Lawnball is the fifth studio album by American accordion band Those Darn Accordions, released on July 20, 2004, by Globe Records.

Overview
Following the 2002 EP Amped, Lawnball marked the first TDA studio album to feature a reduced six-piece line-up following the departures of original members Linda "Big Lou" Seekins, Patty Brady, Art Peterson and Clyde Forsman.
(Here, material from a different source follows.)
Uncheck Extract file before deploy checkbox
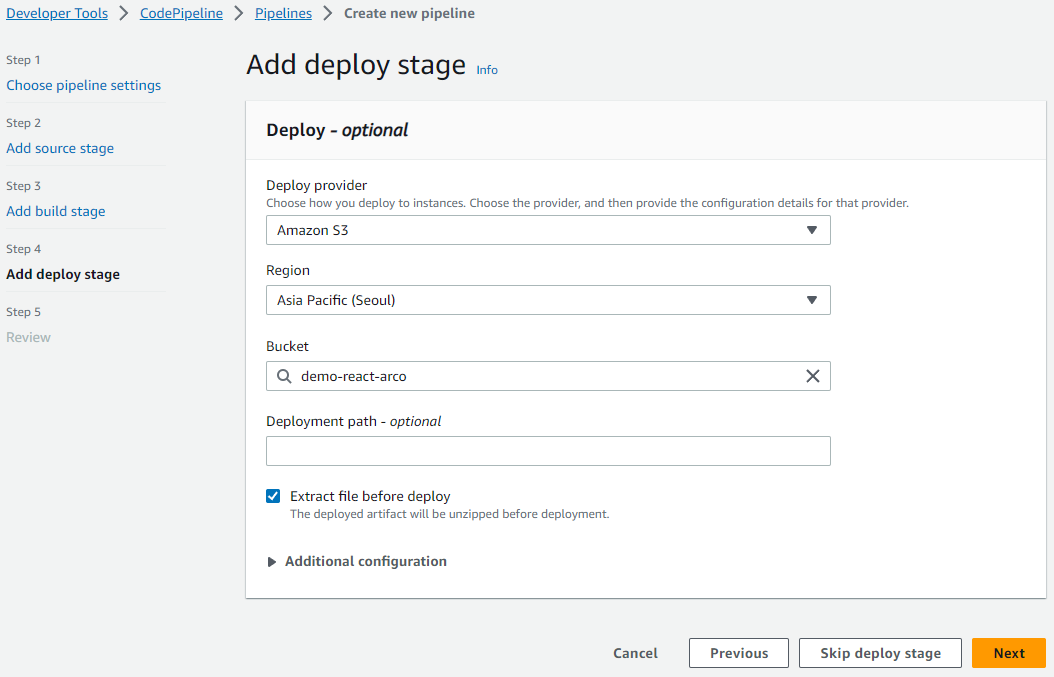1054x677 pixels. [273, 496]
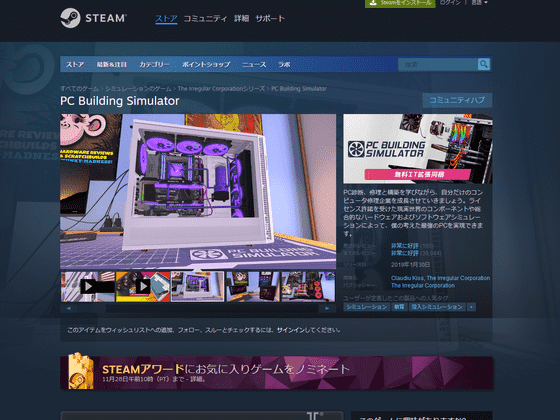
Task: Open The Irregular Corporation publisher link
Action: pyautogui.click(x=423, y=286)
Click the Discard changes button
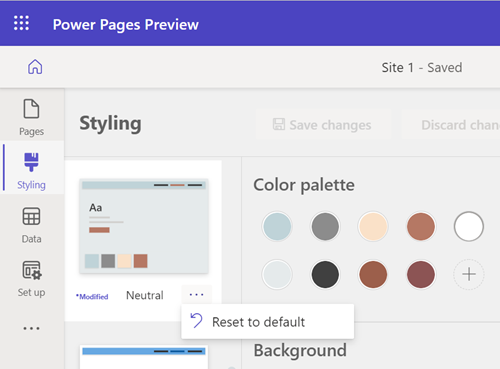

With Paul Rogers now the sole singer-songwriter of the band, Lawnball had a noticeably different musical style than TDA's previous albums, placing a primary emphasis on rock and pop songs with folk, country and jazz influences, while the prominence of the accordions were slightly downplayed and accompaniment from acoustic guitars and pianos added for a fuller studio sound.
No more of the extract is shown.